_TASKS TO COMPLETE_
[a] Answer these about the cluster audit passage:
(i) Between which hours were the nightly SQL trace collections set to run?
(ii) At what interval were the perfmon stats collected?
(iii) Who was nervous about collecting SQL trace data for long periods?
[b] Repeat word for word the part of the cluster audit passage starting with "After giving up" and going on through "one major delay.".
[c] Carry on the cluster audit passage past its last sentence.

_TEXT SEGMENT_
After giving up trying to react fast enough to catch the fault in progress I was asked to do a comprehensive audit on their cluster to find the problem. As part of the audit, I wanted to capture and analyze SQL traces and O/S performance counters. Since the problem was very intermittent, I decided to collect data 24 hours a day and hope that I got lucky. The client was very nervous about collecting SQL trace data for long periods of time. I decided to set up SQL trace collections each night between 8pm and 11pm. For OS counters, I started collecting perfmon stats for all objects with a 5 minute interval with the intent of letting it run 7X24 until I captured at least one major delay.

_Entries giving target coordinates_
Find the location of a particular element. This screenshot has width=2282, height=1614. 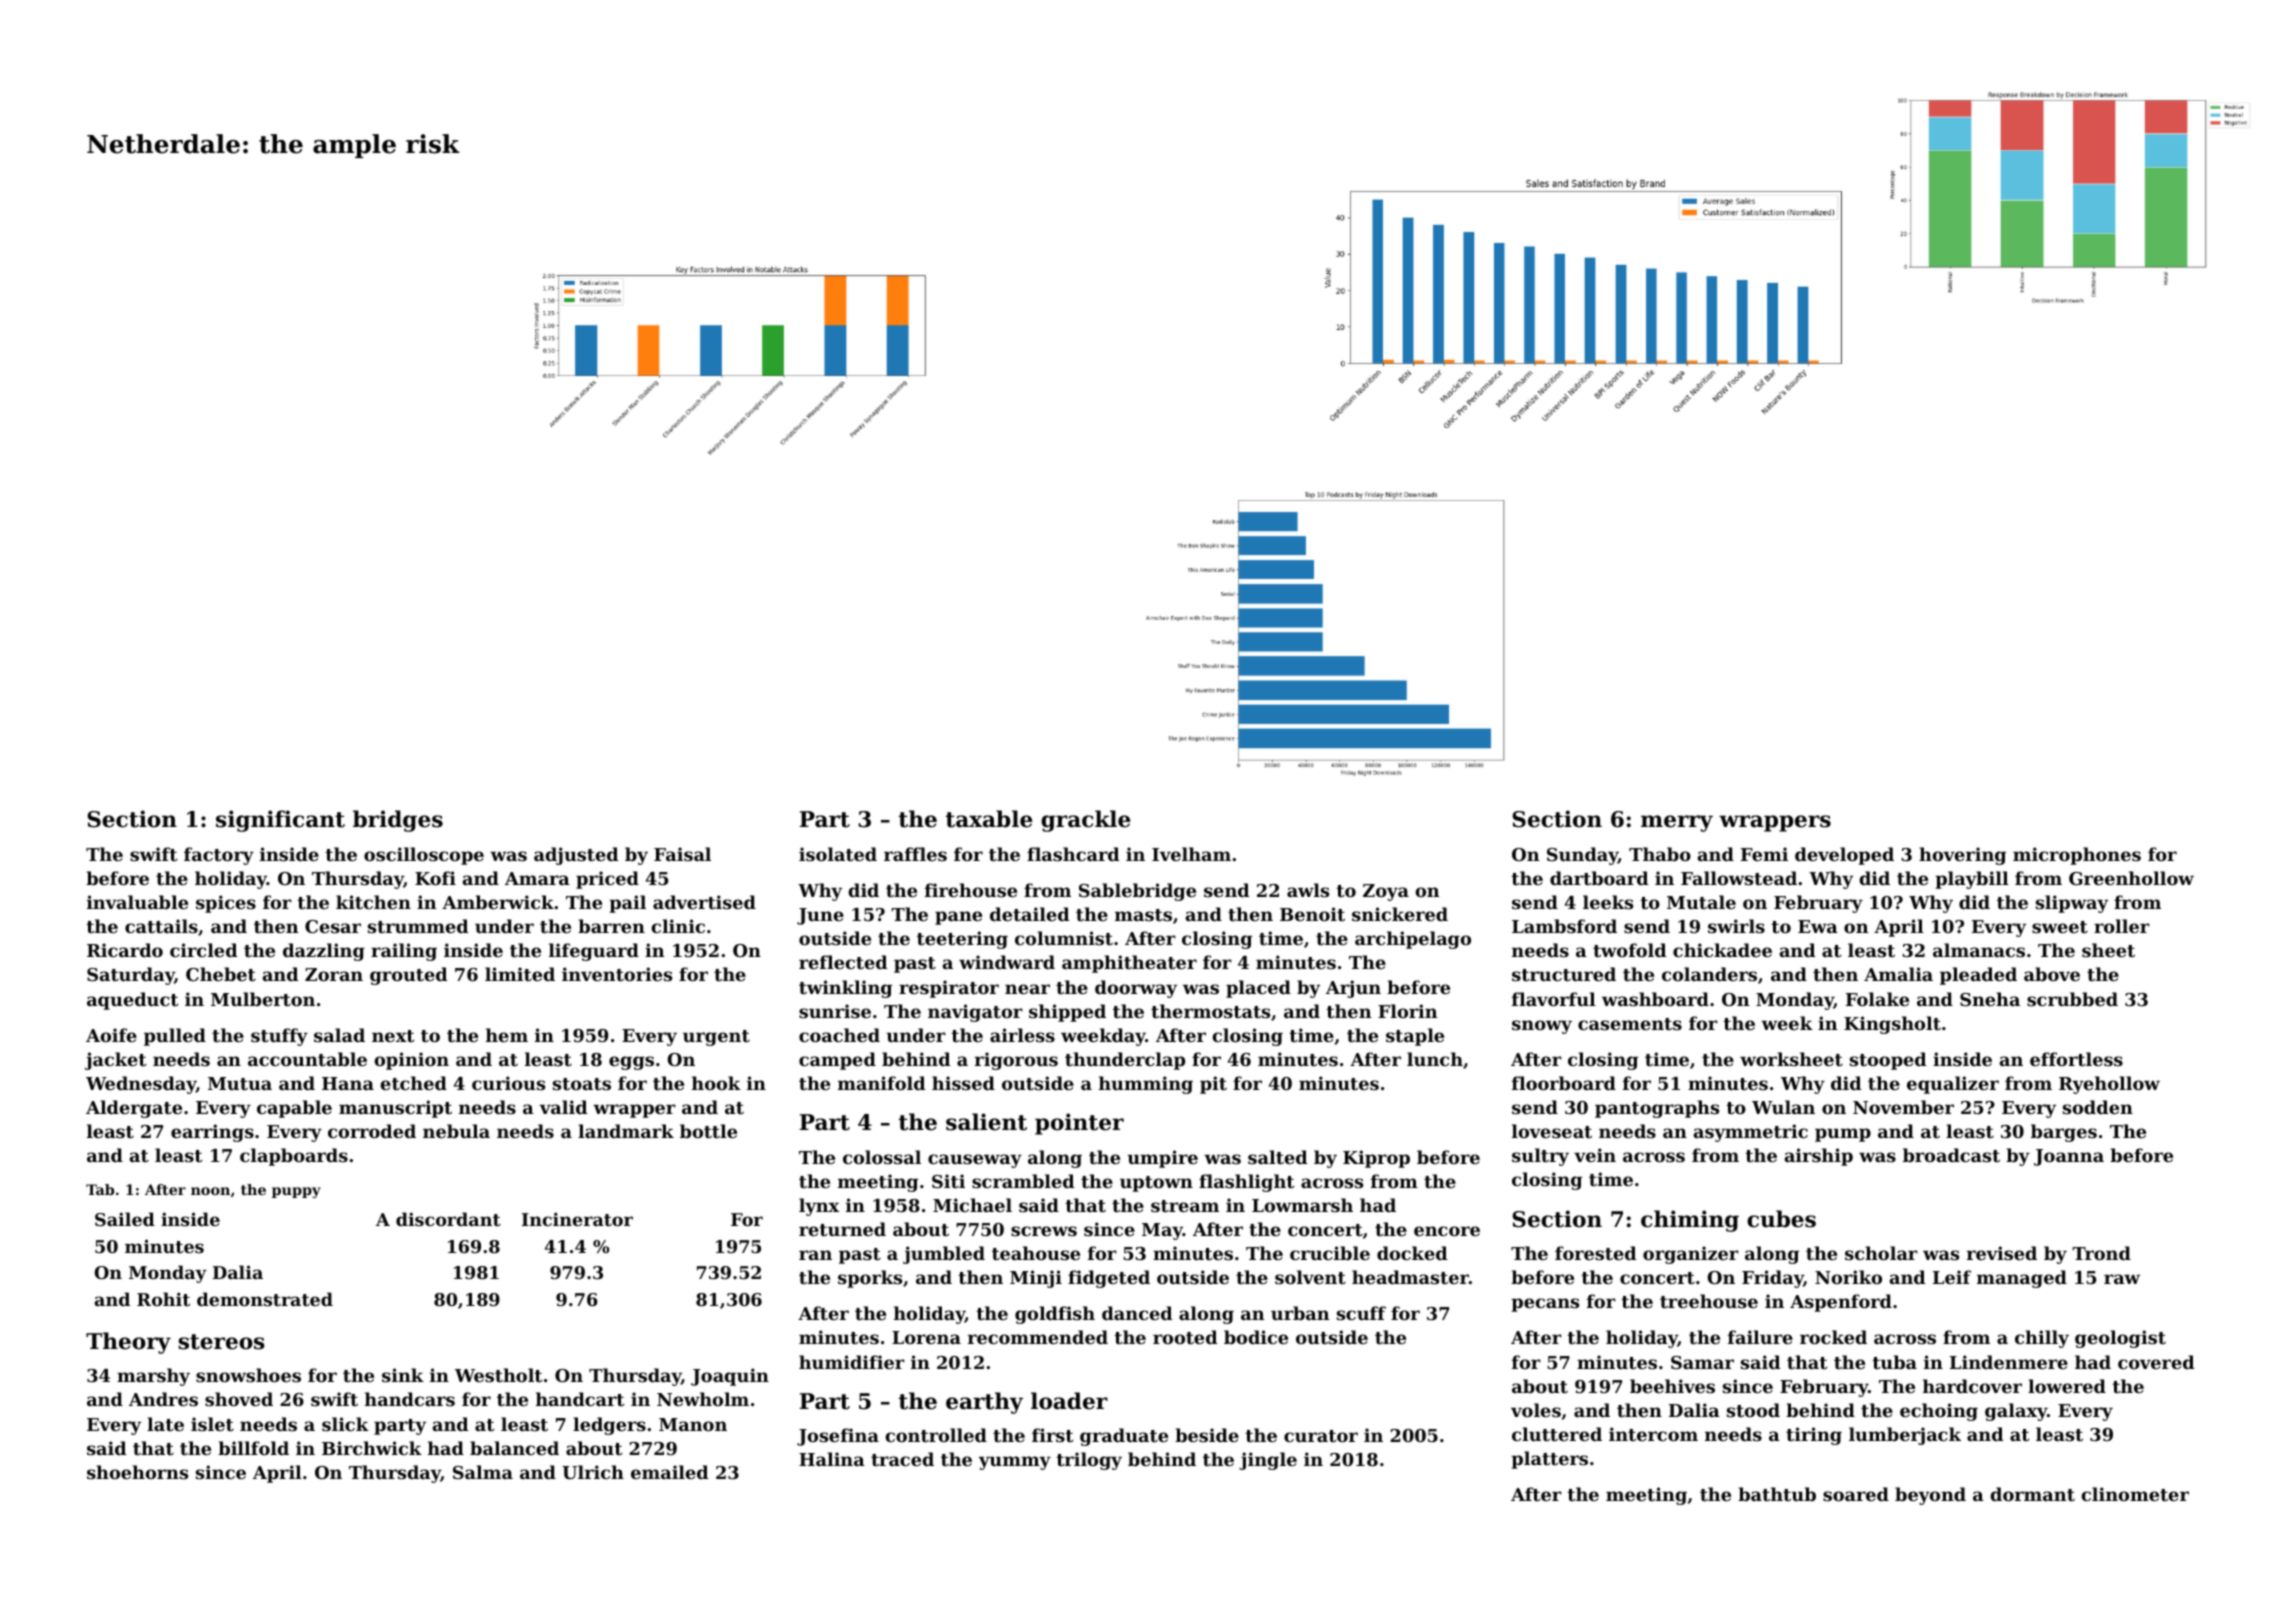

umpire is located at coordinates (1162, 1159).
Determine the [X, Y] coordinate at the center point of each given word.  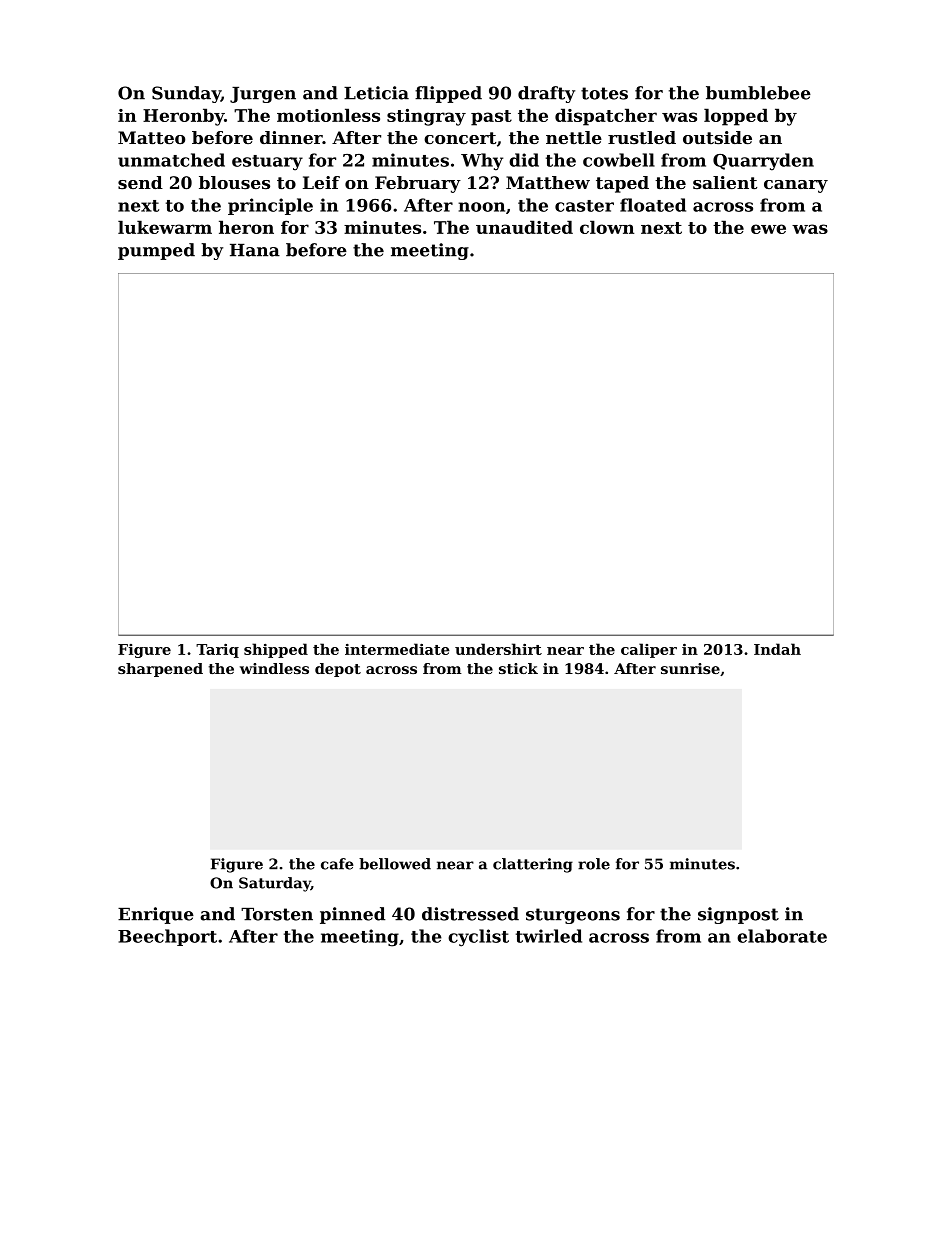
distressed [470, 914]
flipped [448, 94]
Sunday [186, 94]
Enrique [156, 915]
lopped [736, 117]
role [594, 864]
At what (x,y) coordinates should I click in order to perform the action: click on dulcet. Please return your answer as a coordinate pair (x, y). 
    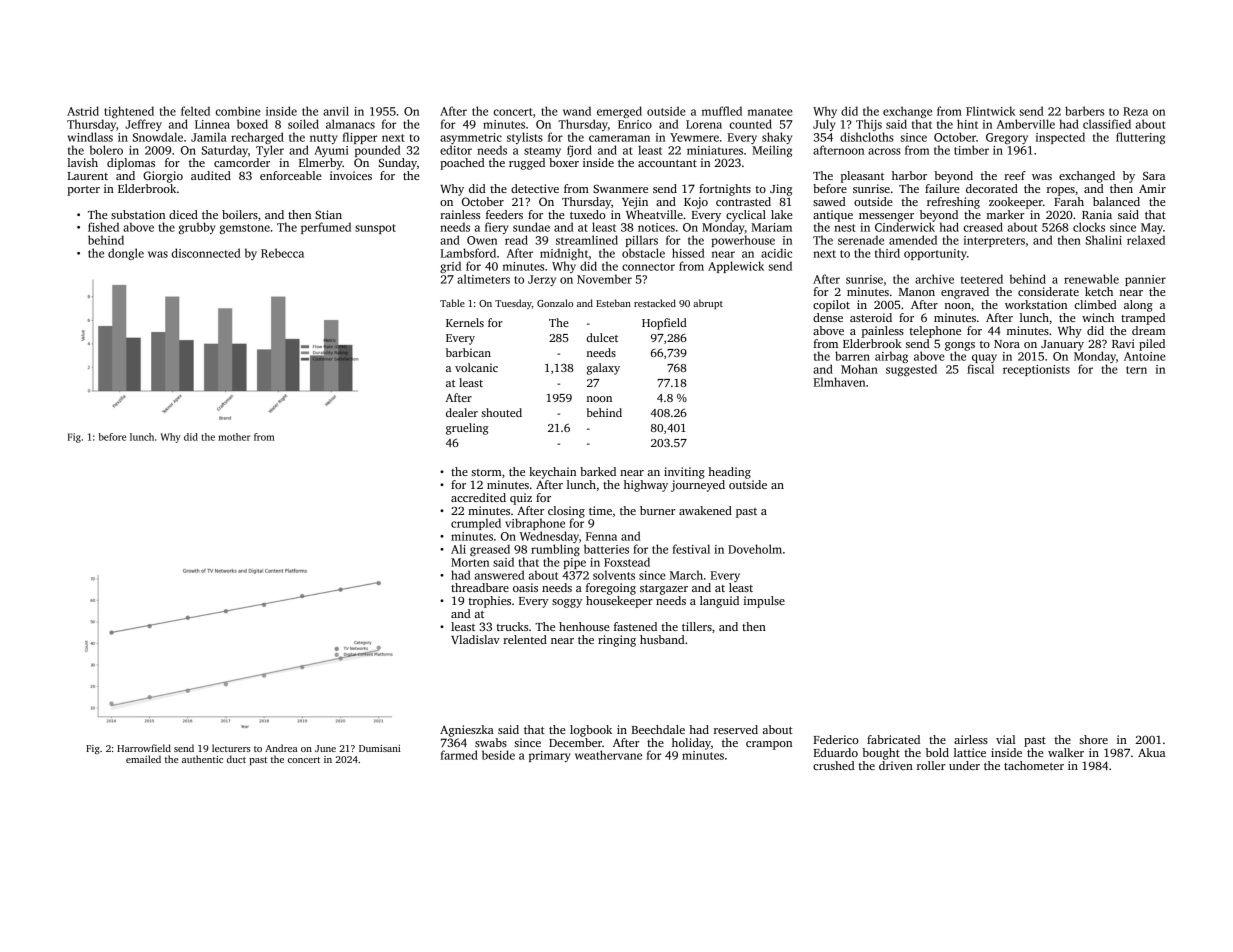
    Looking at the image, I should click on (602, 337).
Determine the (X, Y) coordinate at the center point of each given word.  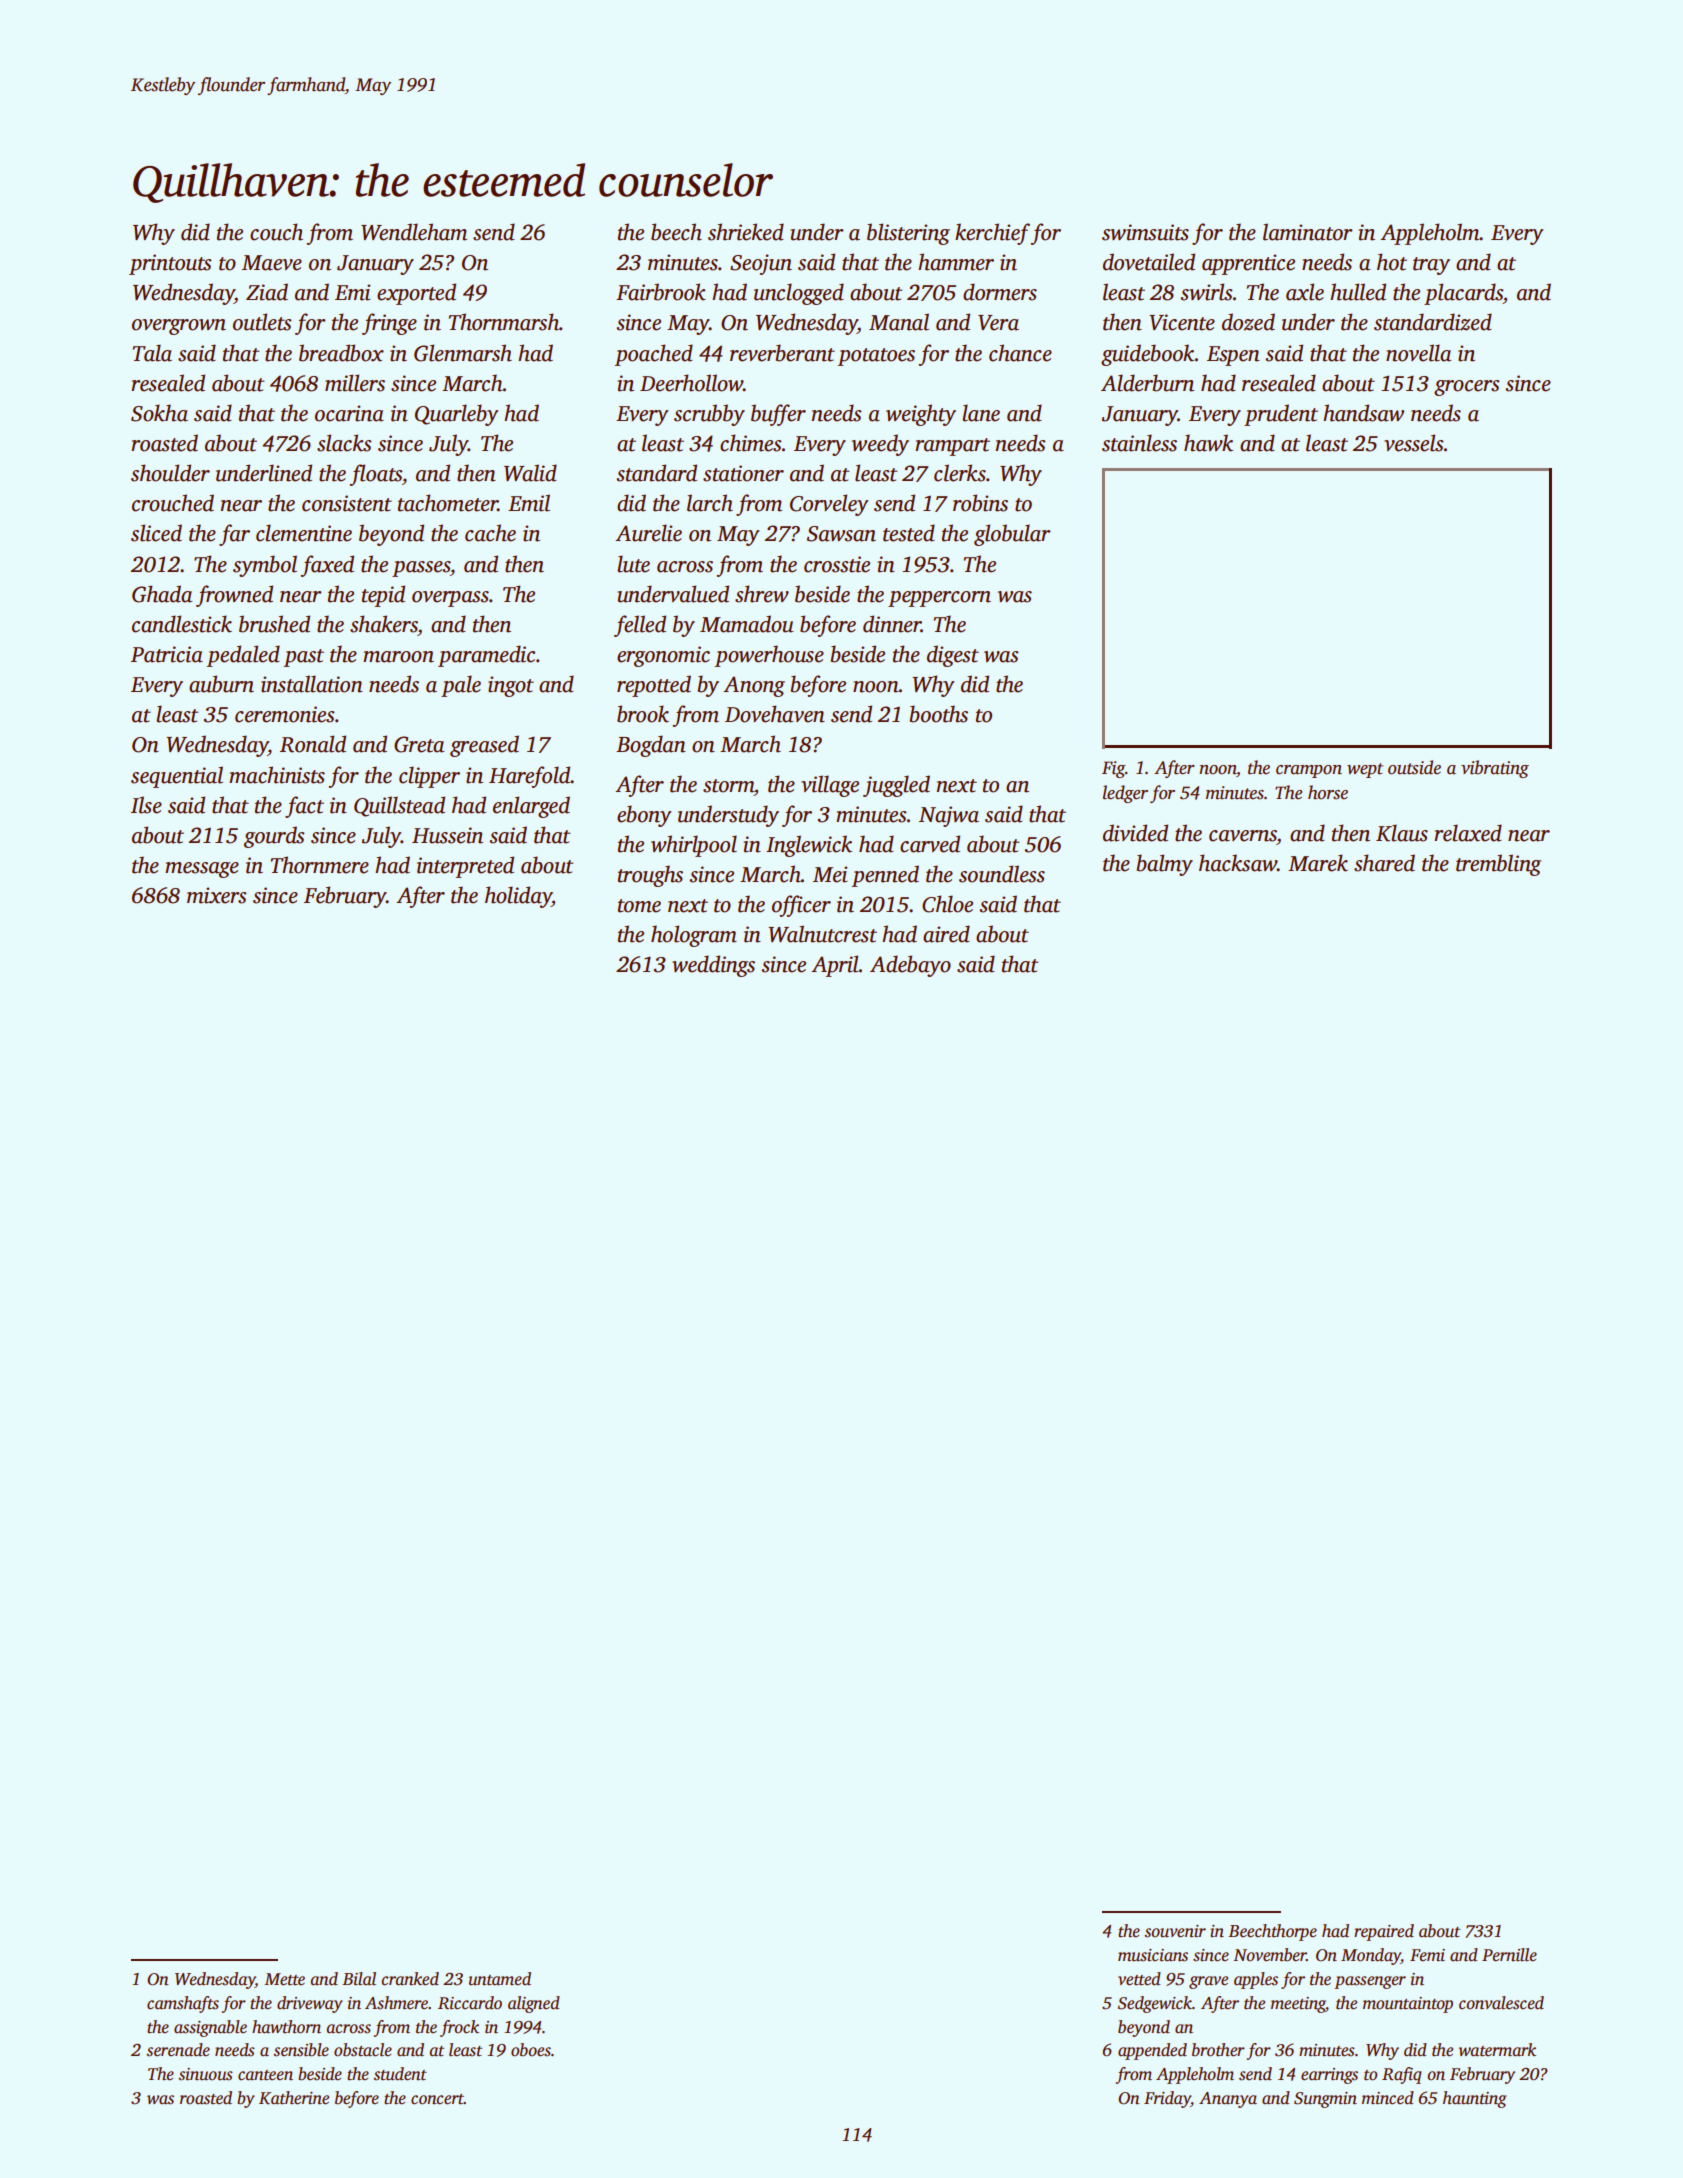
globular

_ANSWER SET_
[a]
(i) Between 8pm and 11pm.
(ii) Every 5 minutes.
(iii) The client.

[b]
After giving up trying to react fast enough to catch the fault in progress I was asked to do a comprehensive audit on their cluster to find the problem. As part of the audit, I wanted to capture and analyze SQL traces and O/S performance counters. Since the problem was very intermittent, I decided to collect data 24 hours a day and hope that I got lucky. The client was very nervous about collecting SQL trace data for long periods of time. I decided to set up SQL trace collections each night between 8pm and 11pm. For OS counters, I started collecting perfmon stats for all objects with a 5 minute interval with the intent of letting it run 7X24 until I captured at least one major delay.

[c]
As luck would have it, a long delay occurred the second night of SQL tracing. Great! Now at least I have something to analyze. Lets see now, perf counters for 8 servers, all objects, 24 hours of data. Wow, what was I thinking? I collected the data in .csv files and Excel is complaining it can't load all the data. Here I turned to a tool from Microsoft call PAL. It analyzes perfmon data, applies tribal knowledge to thresholds, and produces a report with commentary and graphs. The reports include derived values (usually ratios) that are further scrutinized along with links to articles giving background information related to the commentary. PAL warrants a separate post which I will do later, but for now it is a great new addition to my tool kit and you can read more about it here and  here. The reports are in HTML or XML format. You can view a sample here (which I converted to PDF format for this post.)

The OS counters indicated that at the time of the delay there was a great deal of I/O on, and relatively poor service times form, the database data disks. The other servers showed no significant spike in utilization. I was also able to glean from the PAL report that it was a low number of SPIDs within the database causing the spike in I/O.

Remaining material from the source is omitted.